QUÉ SE PIDE ▸
Presente todas las líneas de los registros siguientes como una lista numerada y omita las líneas en blanco.

LISTADO DE DATOS ▸

*-*-*

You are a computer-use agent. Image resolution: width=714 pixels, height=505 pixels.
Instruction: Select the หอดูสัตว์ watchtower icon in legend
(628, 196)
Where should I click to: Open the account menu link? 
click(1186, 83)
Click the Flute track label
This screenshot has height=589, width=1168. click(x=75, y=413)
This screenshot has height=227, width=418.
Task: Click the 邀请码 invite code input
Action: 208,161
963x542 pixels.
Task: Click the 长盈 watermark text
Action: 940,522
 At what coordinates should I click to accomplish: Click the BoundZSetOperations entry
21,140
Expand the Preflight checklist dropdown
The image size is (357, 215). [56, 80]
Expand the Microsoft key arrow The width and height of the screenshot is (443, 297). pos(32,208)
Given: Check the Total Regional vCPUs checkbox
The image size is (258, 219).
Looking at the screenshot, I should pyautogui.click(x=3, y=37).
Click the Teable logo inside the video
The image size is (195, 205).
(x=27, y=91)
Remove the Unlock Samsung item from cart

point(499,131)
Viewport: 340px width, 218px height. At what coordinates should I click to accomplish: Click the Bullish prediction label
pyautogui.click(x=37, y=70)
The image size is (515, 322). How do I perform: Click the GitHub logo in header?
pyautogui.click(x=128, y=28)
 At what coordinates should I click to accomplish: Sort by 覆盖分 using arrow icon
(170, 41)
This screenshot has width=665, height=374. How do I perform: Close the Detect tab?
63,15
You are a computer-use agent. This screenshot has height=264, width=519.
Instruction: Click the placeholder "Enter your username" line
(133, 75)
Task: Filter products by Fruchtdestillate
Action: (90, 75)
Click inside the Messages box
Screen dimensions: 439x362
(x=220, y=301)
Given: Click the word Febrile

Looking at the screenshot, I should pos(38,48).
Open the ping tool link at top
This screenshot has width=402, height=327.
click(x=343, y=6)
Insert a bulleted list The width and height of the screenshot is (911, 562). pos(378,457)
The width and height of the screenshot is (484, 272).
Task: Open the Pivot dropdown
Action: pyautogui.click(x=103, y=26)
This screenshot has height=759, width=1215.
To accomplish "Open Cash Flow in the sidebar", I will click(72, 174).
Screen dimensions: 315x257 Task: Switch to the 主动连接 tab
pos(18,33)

*-*-*

RESPUESTA COMPLETA ▸
1. You are a computer-use agent. Image resolution: width=714 pixels, height=505 pixels.
2. Instruction: Select the หอดูสัตว์ watchtower icon in legend
3. (628, 196)
4. Where should I click to: Open the account menu link? 
5. click(1186, 83)
6. Click the Flute track label
7. This screenshot has height=589, width=1168. click(x=75, y=413)
8. This screenshot has height=227, width=418.
9. Task: Click the 邀请码 invite code input
10. Action: 208,161
11. 963x542 pixels.
12. Task: Click the 长盈 watermark text
13. Action: 940,522
14.  At what coordinates should I click to accomplish: Click the BoundZSetOperations entry
15. 21,140
16. Expand the Preflight checklist dropdown
17. The image size is (357, 215). [56, 80]
18. Expand the Microsoft key arrow The width and height of the screenshot is (443, 297). pos(32,208)
19. Given: Check the Total Regional vCPUs checkbox
20. The image size is (258, 219).
21. Looking at the screenshot, I should pyautogui.click(x=3, y=37).
22. Click the Teable logo inside the video
23. The image size is (195, 205).
24. (x=27, y=91)
25. Remove the Unlock Samsung item from cart
26. point(499,131)
27. Viewport: 340px width, 218px height. At what coordinates should I click to accomplish: Click the Bullish prediction label
28. pyautogui.click(x=37, y=70)
29. The image size is (515, 322). How do I perform: Click the GitHub logo in header?
30. pyautogui.click(x=128, y=28)
31.  At what coordinates should I click to accomplish: Sort by 覆盖分 using arrow icon
32. (170, 41)
33. This screenshot has width=665, height=374. How do I perform: Close the Detect tab?
34. 63,15
35. You are a computer-use agent. This screenshot has height=264, width=519.
36. Instruction: Click the placeholder "Enter your username" line
37. (133, 75)
38. Task: Filter products by Fruchtdestillate
39. Action: (90, 75)
40. Click inside the Messages box
41. Screen dimensions: 439x362
42. (x=220, y=301)
43. Given: Click the word Febrile
44. Looking at the screenshot, I should pos(38,48).
45. Open the ping tool link at top
46. This screenshot has width=402, height=327.
47. click(x=343, y=6)
48. Insert a bulleted list The width and height of the screenshot is (911, 562). pos(378,457)
49. The width and height of the screenshot is (484, 272).
50. Task: Open the Pivot dropdown
51. Action: pyautogui.click(x=103, y=26)
52. This screenshot has height=759, width=1215.
53. To accomplish "Open Cash Flow in the sidebar", I will click(72, 174).
54. Screen dimensions: 315x257 Task: Switch to the 主动连接 tab
55. pos(18,33)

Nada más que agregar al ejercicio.